During the course of this month, both General Motors and Ford Motor Co. announced they were in talks on vehicle-assembly plants in the former Soviet Union.
In early December, General Motors formed a $250 million joint venture to build 50,000 Chevrolet Blazers a year at a plant in Tatarstan, 1,400 kilometers east of Moscow.
A week later, Ford announced that it had signed a memorandum of understanding for the development of a joint-venture assembly plant in Minsk, the capital of the former Soviet &L; Republic of Belarus.
The announcements fit in with the global expansion plans of GM and Ford but each company says the main reason for setting up locally is that it provides a way to avoid Russia's high import tariffs. Those tariffs add between 250 percent and 300 percent onto the factory price of U.S.-built vehicles.
For example, a six-cylinder car that sells for $24,000 in the United States retails for about $61,000 in Russia.
Louis Hughes, president of General Motors International Operations, said that tariff considerations were a major factor in GM's decision to set up its plant. He said the Chevrolet Blazer had sold well in Russia despite the very high level of import taxes. But he added, "we expect that a locally produced Chevrolet Blazer will be able to be more popularly priced."
Ford's decision to open a kit assembly plant in Belarus also will bring import tax benefits, but they will depend on the fate of diplomatic relations between Russia and its neighbors.
Belarus itself is a fairly impoverished country of 10 million with a small automobile market, but since June it has entered into a customs union with the much bigger Russian market of 150 million and also with Kazakhstan, population 17 million.
Ford says it is hoping to sell vehicles assembled in Belarus to its dealer network throughout Russia and Kazakhstan.
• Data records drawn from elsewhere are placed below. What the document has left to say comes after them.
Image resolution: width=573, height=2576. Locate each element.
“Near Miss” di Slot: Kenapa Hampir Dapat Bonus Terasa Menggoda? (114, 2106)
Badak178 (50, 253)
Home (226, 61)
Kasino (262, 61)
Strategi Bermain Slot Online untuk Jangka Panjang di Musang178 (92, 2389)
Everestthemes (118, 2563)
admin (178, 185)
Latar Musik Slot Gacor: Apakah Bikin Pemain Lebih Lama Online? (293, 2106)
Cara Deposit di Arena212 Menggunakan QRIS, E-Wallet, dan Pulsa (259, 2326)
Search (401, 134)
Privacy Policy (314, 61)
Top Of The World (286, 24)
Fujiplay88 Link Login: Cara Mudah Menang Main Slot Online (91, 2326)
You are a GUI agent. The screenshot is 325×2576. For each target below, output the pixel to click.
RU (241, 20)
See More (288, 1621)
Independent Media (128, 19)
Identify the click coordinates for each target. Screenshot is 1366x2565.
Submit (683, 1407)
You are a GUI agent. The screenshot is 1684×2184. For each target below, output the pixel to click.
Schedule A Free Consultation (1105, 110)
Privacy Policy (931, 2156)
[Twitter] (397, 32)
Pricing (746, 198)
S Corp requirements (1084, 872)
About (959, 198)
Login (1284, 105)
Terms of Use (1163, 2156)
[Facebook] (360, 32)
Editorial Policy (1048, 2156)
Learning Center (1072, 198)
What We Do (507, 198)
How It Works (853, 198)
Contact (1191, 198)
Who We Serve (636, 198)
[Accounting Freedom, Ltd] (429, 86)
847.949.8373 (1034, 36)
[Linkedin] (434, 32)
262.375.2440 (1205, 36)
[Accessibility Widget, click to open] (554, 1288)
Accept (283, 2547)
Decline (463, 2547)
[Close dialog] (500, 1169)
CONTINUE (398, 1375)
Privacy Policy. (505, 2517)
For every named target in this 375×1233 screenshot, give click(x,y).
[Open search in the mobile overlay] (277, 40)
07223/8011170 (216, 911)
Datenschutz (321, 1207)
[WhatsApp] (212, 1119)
Dmitry Yurushkin, a consultant for Ford in Russia, said, "From an economic point of view, Russia and Belarus are practically the same country."
But the rules of the customs union are still unclear and some industry analysts questioned whether Russian automakers will accept competition coming at low rates of import duty from across the border.
Russian carmakers, especially AvtoVAZ, which makes about half million cheap but very poor quality Lada vehicles a year, are lobbying hard against lowering of import taxes.
In response to these pressures, Russia has raised import taxes on cars seven times since December 1993. The tax increases squelched U.S. exports, which dropped from $118 million in 1993 to $49 million in 1994. Industry analysts say sales have recovered slightly this year.
Russian customs officials say the tax increases have risen to the point where smuggling is about the only way to import cars into Russia at a reasonable price. So Ford has signed a memorandum of understanding with the Belarussian government, although it says it will not have a clear deal until spring.
And GM has set up a formal joint venture with a Russian partner and could start manufacturing within 24 months, but the project is still waiting for support and final approval from the Russian government.